The Google Analytics Account determines how data is collected from your websites and manages who can access that data.
Large businesses or agencies could have multiple accounts, while, medium to small-sized businesses generally (only) use one account. When you create an account, you also automatically create a property and, within that property, a view for that account. But each Analytics account can have multiple properties and each property can have multiple views.
Each Google Analytics account has at least one “property.” Each property can collect data independently of each other using a unique tracking ID that appears in your tracking code.
View Settings
Just as each account can have multiple “properties,” each property can have multiple “views.” You can use a feature called Filters in your configuration settings to determine what data you want to include in the reports for each view.
Couple important things to note about views:
- New views only include data from the date the view was created and onwards. When you create a new view, it will not include past data.
- If you delete a view, only administrators can recover that view within a limited amount of time. Otherwise, the view will be permanently deleted.
User Permissions
You can assign permissions to other users at the account, property, or view level. Each level inherits permissions from the level above it.
- “Admin”, Google Analytics lets you set user permissions for: “managing users,” “edit,” “collaborate,” or “read and analyze.”
- “Managing users” lets users add or remove user access to the account, property, or view.
- “Edit” lets users make changes to the configuration settings.
- “Collaborate” allows users to share things like dashboards or certain measurement settings.
- And finally, “Read and Analyze” lets users view data, analyze reports, and create dashboards, but restricts them from making changes to the settings or adding new users.

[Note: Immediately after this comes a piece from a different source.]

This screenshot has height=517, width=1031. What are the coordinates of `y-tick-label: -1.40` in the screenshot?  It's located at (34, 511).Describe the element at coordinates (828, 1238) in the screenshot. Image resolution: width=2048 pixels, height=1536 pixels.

Analytics Navigation and Interface description
Account/Property/View switcher
If you have multiple accounts, properties, or views set up, you can easily switch between them by clicking on the pulldown menu with the title of your View in the upper-left corner.
Alert icon
Clicking the bell icon in the upper right shows you alerts about your Google Analytics properties and views.
Feedback, Help, and Settings
At the top right of your Analytics view are two more icons:
-
The "question mark" icon lets you send feedback to Google Analytics or search Help articles
-
The user icon lets you switch between different Google accounts, manage your current Google account, or sign out
Customization
The Customization section allows you to create custom reports, specific to your business. We'll cover customization in an advanced course.
Real-Time Reports
Real-Time reports let you look at live user behavior on your website including information like where your users are coming from and if they’re converting.
Audience Reports
Audience reports show you characteristics about your users like age and gender, where they’re from, their interests, how engaged they were, whether they’re new or returning users, and what technology they’re using.
Acquisition Reports
Acquisition reports show you which channels (such as advertising or marketing campaigns) brought users to your site. This could include different marketing channels such as:
- "Organic” (or unpaid search)
- “CPC” (“cost per click” or paid search)

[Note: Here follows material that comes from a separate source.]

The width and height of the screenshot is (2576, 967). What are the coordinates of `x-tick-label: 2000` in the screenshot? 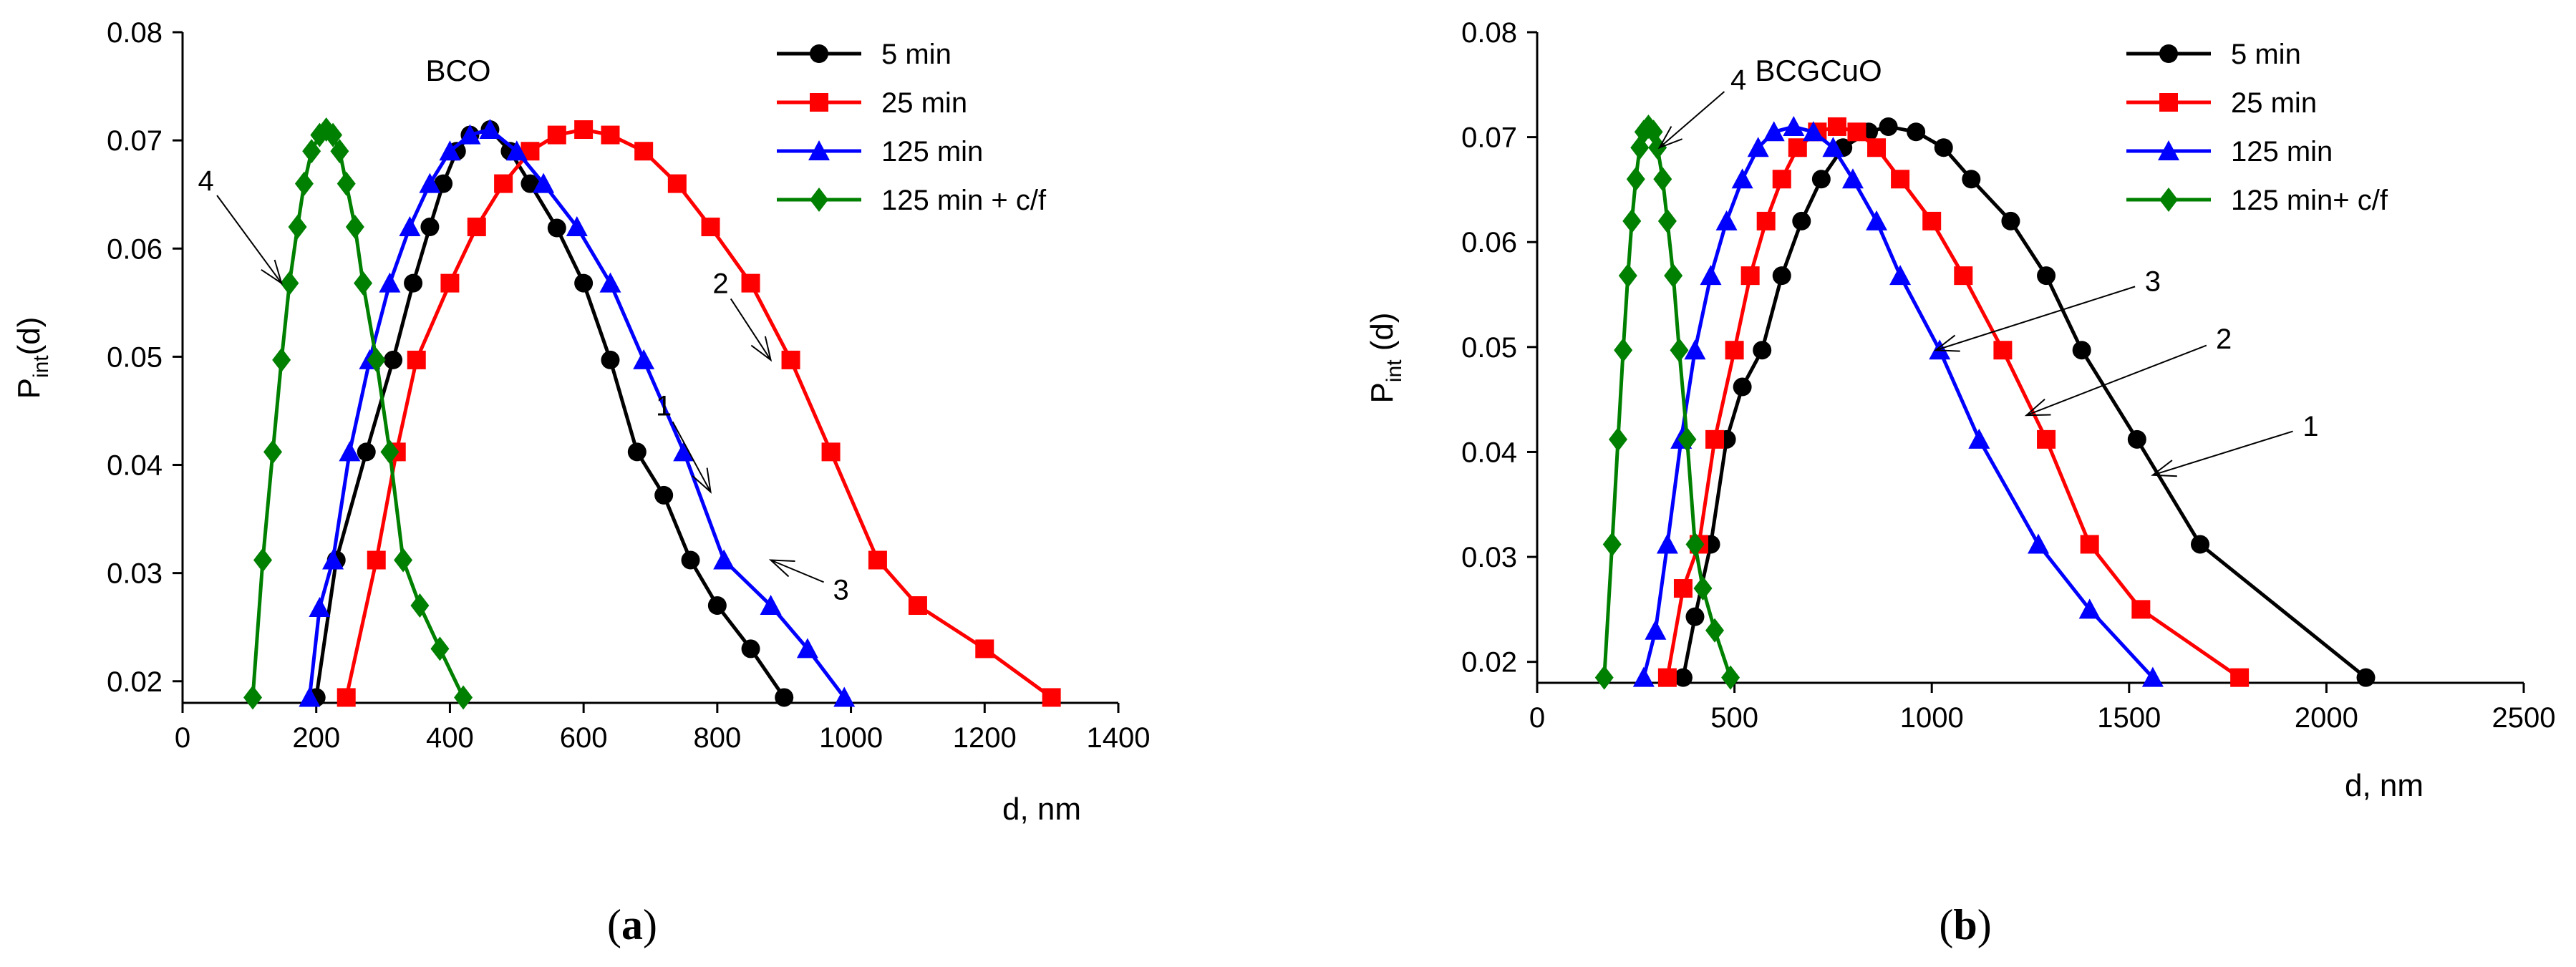 It's located at (2326, 718).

- “Referral” (traffic that comes from another website)
- “Social” (from a social network)
- or “Other,” (a group of low volume traffic sources)
Behaviour Reports
Behavior reports show how people engaged on your site including which pages they viewed, and their landing and exit pages. With additional implementation, you can even track what your users searched for on your site and whether they interacted with specific elements.
Conversion Reports
Conversion reports allow you to track website goals based on your business objectives.
Admin
The Admin section contains all of your Google Analytics settings such as user permissions, tracking code, view settings, and filters.